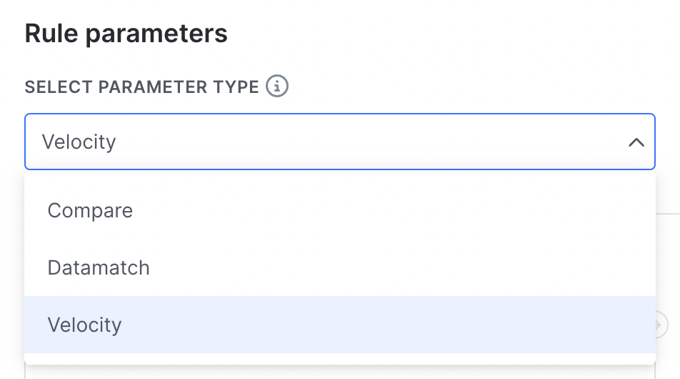Click the selected Velocity value in the field
Viewport: 680px width, 379px height.
tap(79, 142)
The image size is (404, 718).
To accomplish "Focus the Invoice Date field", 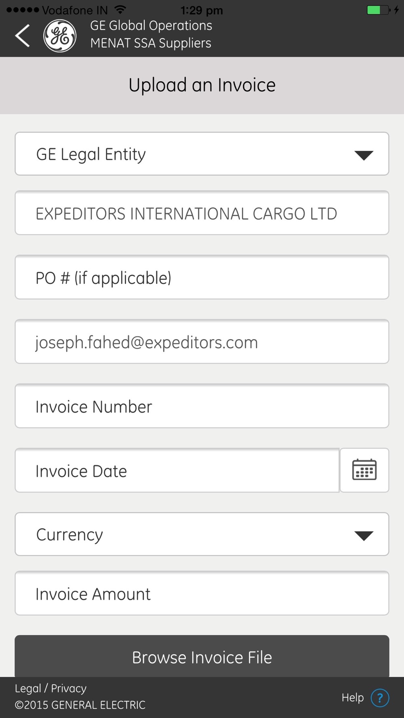I will pyautogui.click(x=177, y=470).
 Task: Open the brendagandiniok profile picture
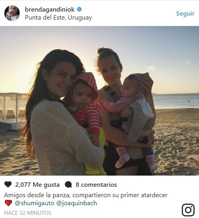point(12,13)
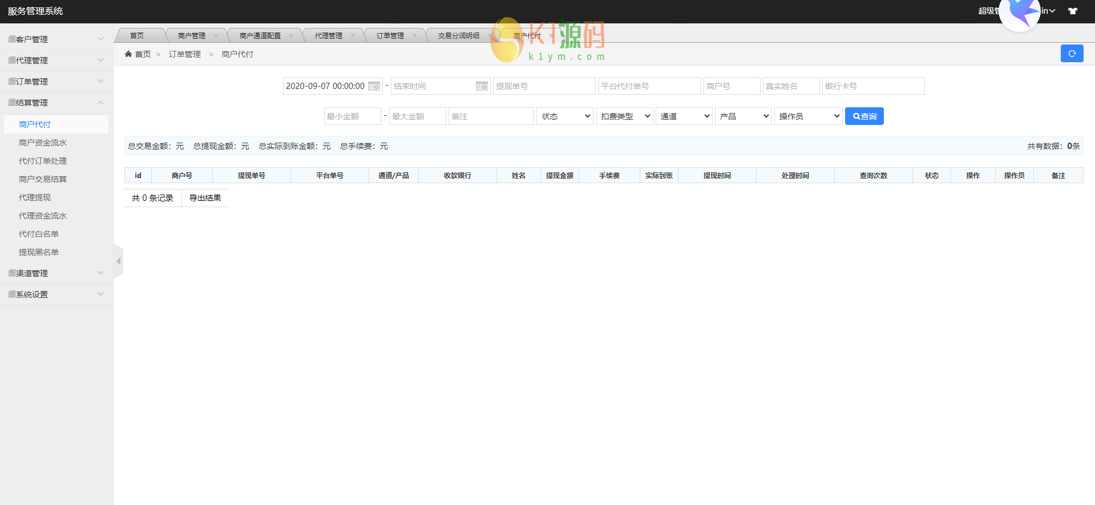
Task: Click the 导出结果 export button
Action: tap(205, 198)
------------------------------
Give back exactly the lines from the one with "Task: Open the" through the end of the records above, inclusive, and omit any pictures.

 Task: Open the brendagandiniok profile picture
point(12,13)
Task: Click the 导出结果 export button
Action: tap(205, 198)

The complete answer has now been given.